CONSIDERAZIONI
A cura di *GardeniA*
"La Corda d'Oro" è uno shoujo di medio livello ma, dato il sovraffollamento del mercato italiano, sarebbe stato meglio acquistare i diritti di opere più meritevoli.
La storia, basata su quella del primo videogioco della serie, è abbastanza lineare e neppure nelle sue più recenti svolte pare riuscire a decollare, a riservare grandi sorprese o emozioni; l'opera prosegue con il classico schema "problema - incontro - superamento della prova", infarcito poi di triangoli, scene romantiche e qualche gag poco riusciuta.

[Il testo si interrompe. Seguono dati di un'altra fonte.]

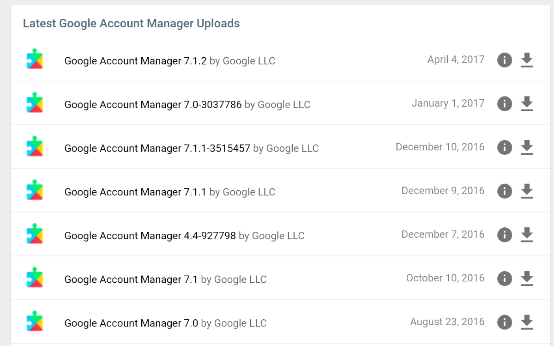Download Google Account Manager 7.1.1-3515457
554x346 pixels.
[x=527, y=147]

La storia è basata sulla musica, ma l'approccio è decisamente canonico e poco approfondito. Gli strumenti saranno anche disegnati divinamente, ma non c'e' un gradevole sottotesto che incuriosisca il lettore o gli spieghi le loro peculiarità: sono semplicemente un mero abbellimento e più il manga prosegue e più ciò diviene lampante.
Inoltre, se la storia era nata come un triangolo amoroso tra la protagonista, Ren e Ryou, più avanti scivola sempre più nel MarySue, in maniera piuttosto banalotta e poco incisiva. Qualche personaggio interessante c'e', ma la maggior parte dei bellocci presenti sono tranquillamente bishounen etichettabili per categorie: lo scontroso ma sotto sotto sensibile, il bellissimo, l'idolo, il simpatico e iperattivo, il ragazzo gentile che nasconde un segreto e via dicendo.

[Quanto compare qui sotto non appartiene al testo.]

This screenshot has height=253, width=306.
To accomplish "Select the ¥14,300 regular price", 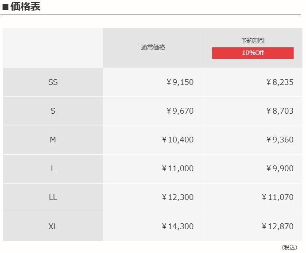I will pyautogui.click(x=178, y=226).
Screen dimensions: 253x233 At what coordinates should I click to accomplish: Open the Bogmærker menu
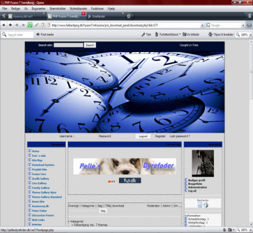coord(39,9)
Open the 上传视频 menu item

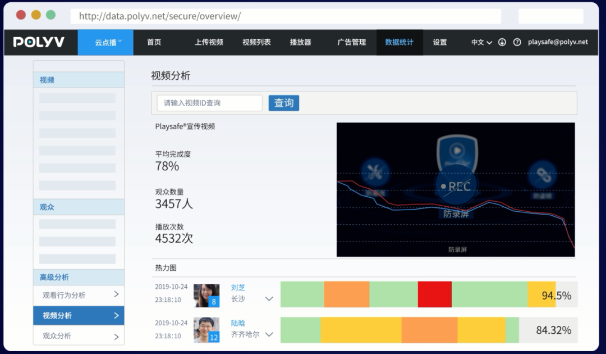(209, 42)
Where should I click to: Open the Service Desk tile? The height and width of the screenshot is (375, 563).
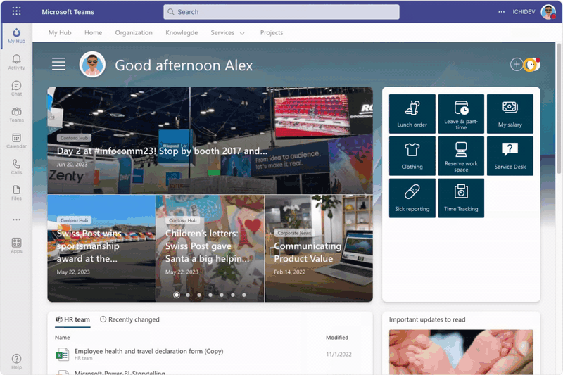click(510, 155)
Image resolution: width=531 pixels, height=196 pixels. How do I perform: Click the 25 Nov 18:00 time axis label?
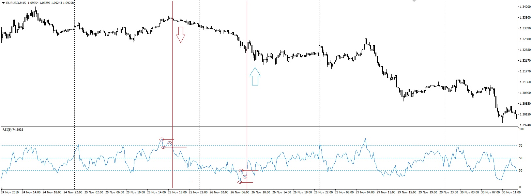pos(177,192)
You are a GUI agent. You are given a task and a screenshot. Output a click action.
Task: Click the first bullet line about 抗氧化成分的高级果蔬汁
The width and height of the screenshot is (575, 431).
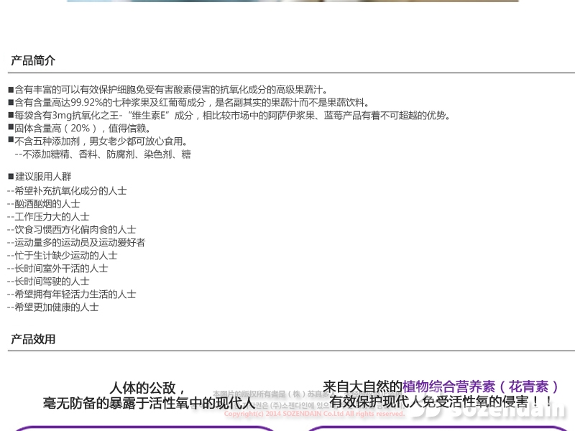(x=171, y=90)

La protagonista, poi, dimostra un evoluzione e una profondità degna dei migliori comodini Ikea: piatta, senza carattere e personalità. Verrebbe davvero voglia di pensare: "non è giusto che partecipi alla competizione!", tanta è la sua superficialità nell'affrontarla.
Per quanto riguarda lo stile di disegno, nel corso dell'opera migliora notevolmente: i personaggi divengono più "tridimensionali" e le loro espressioni più complesse. Questo non significa, però, che il disegno sia accattivante o particolaremente innovativo, è carino e basta. Inoltre c'e' da segnalare che, pur migliorando nel corso degli anni, l'autrice smette progressivamente di disegnare i fondali e negli ultimi capitoli usciti le pagine, personaggi a parte, sono praticamente bianche, rendendo ancora più ripetitivo e piatto il manga.
Insomma, un shoujo standard che più avanza e più cade nello stereotipo, senza particolari pregi nè gravissimi difetti, ma assolutamente piatto e privo di incisività.
Davvero, non se ne sentiva di bisogno della pubblicazione in Italia.